In light of these concerns and the likelihood that an analogous case without the limitations of plain-error review will almost surely reach this Court, I would not decide this Confrontation issue today.

. The majority opinion suggests that determining the identity of the declarant is not a "constitutional inquiry,” Maj. Op. at 1331-32 n. 15, but this parses the Confrontation Clause analysis too finely. The Confrontation Clause itself provides the defendant with the right "to be confronted with the witnesses *1333against him,” U.S. Const. amend. VI (emphasis added), which requires us, as a constitutional matter, to discern who the witness is. And indeed, as Brown has established, if the declarant is the defendant, then there is no confrontation problem.
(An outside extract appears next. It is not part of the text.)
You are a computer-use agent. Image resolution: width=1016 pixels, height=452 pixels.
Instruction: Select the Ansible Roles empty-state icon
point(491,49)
. For many years now,' courts have treated the foreign-language speaker as the declarant and the interpreter merely as a "language conduit” for the speaker as long as certain factual conditions are met, although those decisions either predate Crawford or did not directly address a Confrontation Clause challenge. See United States v. Alvarez, 755 F.2d 830, 860 (11th Cir.1985) ("Where ... there is no motive to mislead and no reason to believe the translation is inaccurate”. — in other words, where the interpreter is reliable— there is "a testimonial identity between declarant and translator” (quoting United States v. Da Silva, 725 F.2d 828, 832 (2d Cir.1983))); see also United States v. Vidacak, 553 F.3d 344, 352-53 (4th Cir.2009); United States v. Sanchez-Godinez, 444 F.3d 957, 960-61 (8th Cir.2006); United States v. Cordero, 18 F.3d 1248, 1252-53 (5th Cir.1994); United States v. Nazemian, 948 F.2d 522, 525-28 (9th Cir.1991) (considering and rejecting a Confrontation Clause challenge to the admissibility of an interpreter’s out-of-court statements); United States v. Beltran, 761 F.2d 1, 9-10 (1st Cir.1985); Da Silva, 725 F.2d at 832. Even after Crawford, the Ninth Circuit reaffirmed that Nazemian's Confrontation Clause holding remained the law of that Circuit. Although the Ninth Circuit recognized that Crawford and its progeny were in some tension with Nazemian’s rationale, it concluded that those cases never addressed the issue of the identity of the declarant and therefore had not abrogated Nazemian. See United States v. Orm Hieng, 679 F.3d 1131, 1139-41 (9th Cir.2012).